Your child's driver's education class focuses on the rules of the road and being an attentive driver. But driving lessons often miss the mark when it comes to teaching basic car care information. Michelin North America, Inc. helped fund a study to determine what driving students are learning -- and not learning -- that could put them at risk for auto accidents.
“We found that teens are involved in 300,000 accidents a year that are tire-related, and that they’re involved in tire-related accidents at a higher level than adult drivers,” said Scott Clark, chief operating officer of Michelin North America’s Passenger Car And Light Truck Division, in a recent Modern Tire Dealer article.
What's All the Fuss About Tires?
A vehicle can operate without a radio, door or even a roof. But every type of motorized automobile must have tires to smoothly transport you from one place to the next. While these critical components of a car can easily be overlooked, they're often the source for auto crashes.
A National Highway Traffic Safety Administration (NHTSA) study highlighted in a Consumer Reports article explains that tires underinflated by more than 25 percent are three times more likely to be involved in a crash than tires properly inflated for the road and weather conditions. Tires underinflated by up to 25 percent can also cause car problems. The tires may become overheated, have a shorter tread life and not handle as smoothly.
Many new vehicle models implement a tire pressure warning light to alert drivers to over or under inflated tires. Teach your teen to recognize this symbol on the car’s dashboard and where local pressurized air stations can be found in your community. These are often paired with gas stations and car washes.

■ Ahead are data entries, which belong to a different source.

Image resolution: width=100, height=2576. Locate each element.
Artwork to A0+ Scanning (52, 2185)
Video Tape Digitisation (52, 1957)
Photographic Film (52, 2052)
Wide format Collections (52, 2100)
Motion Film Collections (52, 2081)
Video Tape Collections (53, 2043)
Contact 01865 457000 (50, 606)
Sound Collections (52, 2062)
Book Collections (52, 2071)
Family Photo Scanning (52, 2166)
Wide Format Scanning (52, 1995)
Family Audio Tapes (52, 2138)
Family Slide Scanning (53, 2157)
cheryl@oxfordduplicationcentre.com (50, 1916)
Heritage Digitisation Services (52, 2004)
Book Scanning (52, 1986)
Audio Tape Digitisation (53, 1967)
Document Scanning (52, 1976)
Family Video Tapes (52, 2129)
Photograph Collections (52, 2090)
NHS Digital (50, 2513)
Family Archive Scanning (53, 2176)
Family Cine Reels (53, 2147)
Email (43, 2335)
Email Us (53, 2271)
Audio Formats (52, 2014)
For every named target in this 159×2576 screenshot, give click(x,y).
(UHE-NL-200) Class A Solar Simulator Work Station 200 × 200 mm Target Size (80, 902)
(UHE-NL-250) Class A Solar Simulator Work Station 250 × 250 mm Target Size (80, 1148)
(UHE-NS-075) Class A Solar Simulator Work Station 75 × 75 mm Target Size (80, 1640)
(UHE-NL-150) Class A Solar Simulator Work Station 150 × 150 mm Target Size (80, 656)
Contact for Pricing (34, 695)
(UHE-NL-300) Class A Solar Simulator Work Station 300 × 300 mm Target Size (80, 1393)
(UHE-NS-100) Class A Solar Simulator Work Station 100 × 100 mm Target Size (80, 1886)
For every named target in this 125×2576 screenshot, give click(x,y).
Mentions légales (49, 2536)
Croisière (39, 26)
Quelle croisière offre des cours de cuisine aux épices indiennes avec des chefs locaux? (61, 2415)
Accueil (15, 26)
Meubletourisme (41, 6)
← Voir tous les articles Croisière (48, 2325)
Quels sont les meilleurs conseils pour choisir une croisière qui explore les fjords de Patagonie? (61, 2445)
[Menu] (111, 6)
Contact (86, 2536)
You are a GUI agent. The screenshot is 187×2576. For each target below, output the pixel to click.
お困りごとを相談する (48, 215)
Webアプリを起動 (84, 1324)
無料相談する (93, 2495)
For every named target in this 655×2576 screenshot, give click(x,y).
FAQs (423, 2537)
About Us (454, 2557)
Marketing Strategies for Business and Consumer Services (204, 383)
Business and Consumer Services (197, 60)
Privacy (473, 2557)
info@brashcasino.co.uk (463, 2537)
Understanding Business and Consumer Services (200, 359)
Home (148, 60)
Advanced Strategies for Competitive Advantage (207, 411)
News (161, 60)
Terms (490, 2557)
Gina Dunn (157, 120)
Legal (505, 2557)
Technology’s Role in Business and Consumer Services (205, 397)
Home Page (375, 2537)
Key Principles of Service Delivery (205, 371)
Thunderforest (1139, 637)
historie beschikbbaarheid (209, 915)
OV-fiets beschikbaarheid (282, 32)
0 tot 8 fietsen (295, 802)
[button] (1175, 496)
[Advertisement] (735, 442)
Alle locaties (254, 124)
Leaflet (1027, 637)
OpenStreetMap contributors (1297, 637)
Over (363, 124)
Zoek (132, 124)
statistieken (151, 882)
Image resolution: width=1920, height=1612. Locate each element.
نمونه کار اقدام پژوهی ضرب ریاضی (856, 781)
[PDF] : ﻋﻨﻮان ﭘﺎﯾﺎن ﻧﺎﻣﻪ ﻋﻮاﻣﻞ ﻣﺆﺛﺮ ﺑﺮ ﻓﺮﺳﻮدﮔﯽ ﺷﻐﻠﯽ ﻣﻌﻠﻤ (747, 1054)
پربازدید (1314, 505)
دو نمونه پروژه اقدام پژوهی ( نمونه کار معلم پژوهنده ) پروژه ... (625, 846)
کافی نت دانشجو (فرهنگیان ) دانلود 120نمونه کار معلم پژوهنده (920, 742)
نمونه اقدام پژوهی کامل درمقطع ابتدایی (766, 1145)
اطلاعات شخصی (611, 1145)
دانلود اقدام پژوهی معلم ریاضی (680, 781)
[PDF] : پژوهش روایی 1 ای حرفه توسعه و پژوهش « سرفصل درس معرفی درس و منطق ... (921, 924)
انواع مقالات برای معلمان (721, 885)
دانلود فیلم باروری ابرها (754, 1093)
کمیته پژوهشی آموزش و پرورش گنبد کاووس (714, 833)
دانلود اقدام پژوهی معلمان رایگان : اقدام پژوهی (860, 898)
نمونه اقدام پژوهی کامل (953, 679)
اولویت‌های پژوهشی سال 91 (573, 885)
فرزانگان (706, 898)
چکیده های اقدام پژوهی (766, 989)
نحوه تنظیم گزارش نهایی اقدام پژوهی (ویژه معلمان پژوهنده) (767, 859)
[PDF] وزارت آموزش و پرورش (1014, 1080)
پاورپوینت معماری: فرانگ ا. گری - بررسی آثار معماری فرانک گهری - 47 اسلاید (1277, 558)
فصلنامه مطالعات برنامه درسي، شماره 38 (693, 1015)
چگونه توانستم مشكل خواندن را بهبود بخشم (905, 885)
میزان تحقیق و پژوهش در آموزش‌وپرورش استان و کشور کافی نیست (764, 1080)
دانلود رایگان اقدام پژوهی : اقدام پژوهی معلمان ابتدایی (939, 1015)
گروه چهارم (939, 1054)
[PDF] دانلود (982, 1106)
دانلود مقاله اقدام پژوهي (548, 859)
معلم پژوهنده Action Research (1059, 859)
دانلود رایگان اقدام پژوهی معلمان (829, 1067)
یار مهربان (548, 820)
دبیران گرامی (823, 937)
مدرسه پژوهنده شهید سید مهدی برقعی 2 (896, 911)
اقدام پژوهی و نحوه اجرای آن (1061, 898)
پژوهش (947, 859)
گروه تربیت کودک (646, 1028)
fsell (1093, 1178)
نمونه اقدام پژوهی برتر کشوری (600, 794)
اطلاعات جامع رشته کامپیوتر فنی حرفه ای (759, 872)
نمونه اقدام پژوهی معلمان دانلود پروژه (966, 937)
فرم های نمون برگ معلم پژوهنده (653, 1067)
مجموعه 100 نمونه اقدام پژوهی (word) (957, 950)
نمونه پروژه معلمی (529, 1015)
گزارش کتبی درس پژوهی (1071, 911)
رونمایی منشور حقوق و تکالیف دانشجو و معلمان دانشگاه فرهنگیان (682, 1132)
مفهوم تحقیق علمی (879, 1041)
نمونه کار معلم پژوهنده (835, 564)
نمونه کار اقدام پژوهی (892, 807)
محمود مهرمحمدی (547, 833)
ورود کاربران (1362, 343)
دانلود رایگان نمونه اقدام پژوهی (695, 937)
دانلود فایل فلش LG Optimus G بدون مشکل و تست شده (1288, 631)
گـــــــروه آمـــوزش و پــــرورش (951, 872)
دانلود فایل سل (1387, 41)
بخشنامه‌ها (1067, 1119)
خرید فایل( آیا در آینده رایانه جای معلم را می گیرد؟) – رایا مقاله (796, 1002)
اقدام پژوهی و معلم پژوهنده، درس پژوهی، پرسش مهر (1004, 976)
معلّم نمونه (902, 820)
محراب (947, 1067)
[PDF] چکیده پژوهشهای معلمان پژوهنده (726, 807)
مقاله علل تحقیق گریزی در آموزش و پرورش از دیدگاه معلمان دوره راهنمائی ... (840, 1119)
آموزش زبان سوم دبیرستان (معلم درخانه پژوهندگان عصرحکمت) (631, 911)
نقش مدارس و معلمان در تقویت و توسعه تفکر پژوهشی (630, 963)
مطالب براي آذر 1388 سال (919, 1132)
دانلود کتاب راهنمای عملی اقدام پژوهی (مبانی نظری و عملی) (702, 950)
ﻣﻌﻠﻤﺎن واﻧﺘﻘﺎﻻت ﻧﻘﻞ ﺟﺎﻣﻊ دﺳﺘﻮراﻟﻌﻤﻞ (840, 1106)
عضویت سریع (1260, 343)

The study also concluded that car crashes were more likely as tire tread wears and diminishes. Twenty-six percent of auto crashes analyzed in the study involved vehicles with worn out tread measuring 0" - 2/32" depth.
Help Your Teen Learn
During your next practice driving session with your teenager, spend extra time discussing car maintenance and troubleshooting. If you're not confident about basic car care, find a relative or local mechanic to explain these topics to your teen:
- How to check tire tread depth and tire air pressure
- How to change a tire
- How to call for roadside assistance
- Who to accept help from during a car breakdown
In addition to tire topics, this is a great time to also review and explain:
- How to check and add oil to the engine
- Where to find the owner's manual
- How to troubleshoot warning lights on the dashboard
- How to adjust rear-view and side mirrors
- How to safely fuel the car
- Where to add windshield washer fluid
Packing an Emergency Roadside Kit
- Reflective vest to wear when outside the vehicle
- Tire pressure gauge
- Tire tread depth measuring tool
- First aid kit
- Matches and roadside flares
- Oil, brake fluid and windshield washer fluid
- Flashlight and portable radio with extra batteries
- Tool kit including screwdrivers, wrenches and a hammer
- Jumper cables
- Battery charging kit
- Rags or paper towels
- Duct tape and cutting tool (pocket knife or scissors)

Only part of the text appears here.